> _The problem_:
Extend the report below on crime by migrant minors in Paris with a few more paragraphs in the same style, starting after its final sentence.

> _Selected excerpt_:
****
Paris police are concerned over the growing problems with allegedly underage migrant criminals, who, despite being a small population, account for a significant source of many crimes in the French capital.
Around 2,000 supposed minor migrants, many of which are debated to be underage, live on the streets of Paris and have been behind a disproportionate number of crimes in the city in recent years, including 30 per cent of burglaries, 44 per cent of pickpocketing and 32 per cent of robberies with violence in 2020.
The Paris police prefecture has expressed concerns about the rise of minor migrant criminality in the city, noting that in 2016 minor migrants represented just three per cent of burglaries and had reached 29 per cent by 2020, a tenfold increase, the newspaper Le Parisien reports.
The Directorate for the Judicial Protection of Young People (DPJJ), an agency of the Ministry of Justice responsible for juvenile justice, said that criminal minor migrants represent around ten per cent of the total number of minor migrants in France.
Criminal minor migrants are mostly associated with thefts, and usually target people with mobile phones, jewellery, bank cards and other items. They also often rob shops, such as grocers, clothing shops, and pharmacies.
****
> _Provided data_:
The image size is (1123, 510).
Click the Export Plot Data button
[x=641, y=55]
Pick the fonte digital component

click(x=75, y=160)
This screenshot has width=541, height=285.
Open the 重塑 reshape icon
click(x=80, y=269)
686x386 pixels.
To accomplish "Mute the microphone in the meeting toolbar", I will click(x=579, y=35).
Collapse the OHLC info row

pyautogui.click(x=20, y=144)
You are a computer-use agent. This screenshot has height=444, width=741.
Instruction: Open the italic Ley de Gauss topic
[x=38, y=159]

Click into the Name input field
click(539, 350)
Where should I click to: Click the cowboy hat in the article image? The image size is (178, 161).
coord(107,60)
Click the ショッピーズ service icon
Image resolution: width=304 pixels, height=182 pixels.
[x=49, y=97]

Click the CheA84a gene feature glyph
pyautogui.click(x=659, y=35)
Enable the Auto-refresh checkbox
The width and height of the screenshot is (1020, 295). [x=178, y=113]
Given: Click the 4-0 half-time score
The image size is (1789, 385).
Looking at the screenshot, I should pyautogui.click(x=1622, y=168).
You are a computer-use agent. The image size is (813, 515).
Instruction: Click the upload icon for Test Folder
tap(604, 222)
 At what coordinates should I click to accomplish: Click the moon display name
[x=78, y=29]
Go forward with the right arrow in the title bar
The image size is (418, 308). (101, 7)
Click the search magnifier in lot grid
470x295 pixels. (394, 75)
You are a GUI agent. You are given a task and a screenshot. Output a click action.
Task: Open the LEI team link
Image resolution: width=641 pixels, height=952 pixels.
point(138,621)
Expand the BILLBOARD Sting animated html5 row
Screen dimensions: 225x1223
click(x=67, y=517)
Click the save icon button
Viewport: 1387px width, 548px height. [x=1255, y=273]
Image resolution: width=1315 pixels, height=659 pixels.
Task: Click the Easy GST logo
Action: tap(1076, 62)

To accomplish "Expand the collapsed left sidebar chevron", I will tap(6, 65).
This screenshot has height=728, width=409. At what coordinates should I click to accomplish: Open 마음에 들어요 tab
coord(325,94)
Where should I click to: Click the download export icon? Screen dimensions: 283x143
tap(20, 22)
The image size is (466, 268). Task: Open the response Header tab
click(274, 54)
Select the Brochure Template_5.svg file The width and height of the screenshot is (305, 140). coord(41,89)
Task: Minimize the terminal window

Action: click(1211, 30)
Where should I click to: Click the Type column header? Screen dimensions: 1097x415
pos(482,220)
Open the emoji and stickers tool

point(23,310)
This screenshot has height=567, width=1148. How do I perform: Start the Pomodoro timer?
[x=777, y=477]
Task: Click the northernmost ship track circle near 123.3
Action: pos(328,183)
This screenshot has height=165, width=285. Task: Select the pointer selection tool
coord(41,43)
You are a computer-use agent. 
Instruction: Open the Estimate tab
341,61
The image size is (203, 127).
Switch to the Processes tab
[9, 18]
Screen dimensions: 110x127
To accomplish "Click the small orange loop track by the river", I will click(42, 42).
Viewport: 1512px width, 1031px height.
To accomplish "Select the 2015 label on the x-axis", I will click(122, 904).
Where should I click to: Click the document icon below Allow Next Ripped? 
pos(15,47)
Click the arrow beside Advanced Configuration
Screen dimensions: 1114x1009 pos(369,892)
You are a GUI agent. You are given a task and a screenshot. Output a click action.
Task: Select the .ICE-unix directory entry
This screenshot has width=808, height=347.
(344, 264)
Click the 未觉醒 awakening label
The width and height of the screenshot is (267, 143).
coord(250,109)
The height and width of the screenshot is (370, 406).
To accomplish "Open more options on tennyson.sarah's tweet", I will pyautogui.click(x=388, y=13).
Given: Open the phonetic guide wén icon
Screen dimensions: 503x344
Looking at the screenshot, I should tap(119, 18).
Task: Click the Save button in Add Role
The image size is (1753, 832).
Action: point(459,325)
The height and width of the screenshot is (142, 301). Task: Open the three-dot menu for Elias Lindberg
****
> _Written answer_:
Some are also said to be addicted to drugs and can become violent, carrying knives and sometimes, even firearms.
The Paris police are not the first to sound alarms over minor migrant criminality. In 2021, French Senator Henri Leroy, a former police officer, stated that most of France’s major cities were affected by underage migrant crime.
“Just look at the panorama of delinquency. There is a worrying increase which seems exponential. The number of minor migrants was 30,000 in 2015 and 60,000 in 2018, and the associated problems are increasing at the same rate,” Senator Leroy said.
“In Bordeaux, 40 per cent of delinquency is attributable to them, and the proportion was 24 per cent two years ago. The problem grows and threatens to infiltrate all sections of delinquency, trafficking, banditry… We need to stop this bleeding,” he added.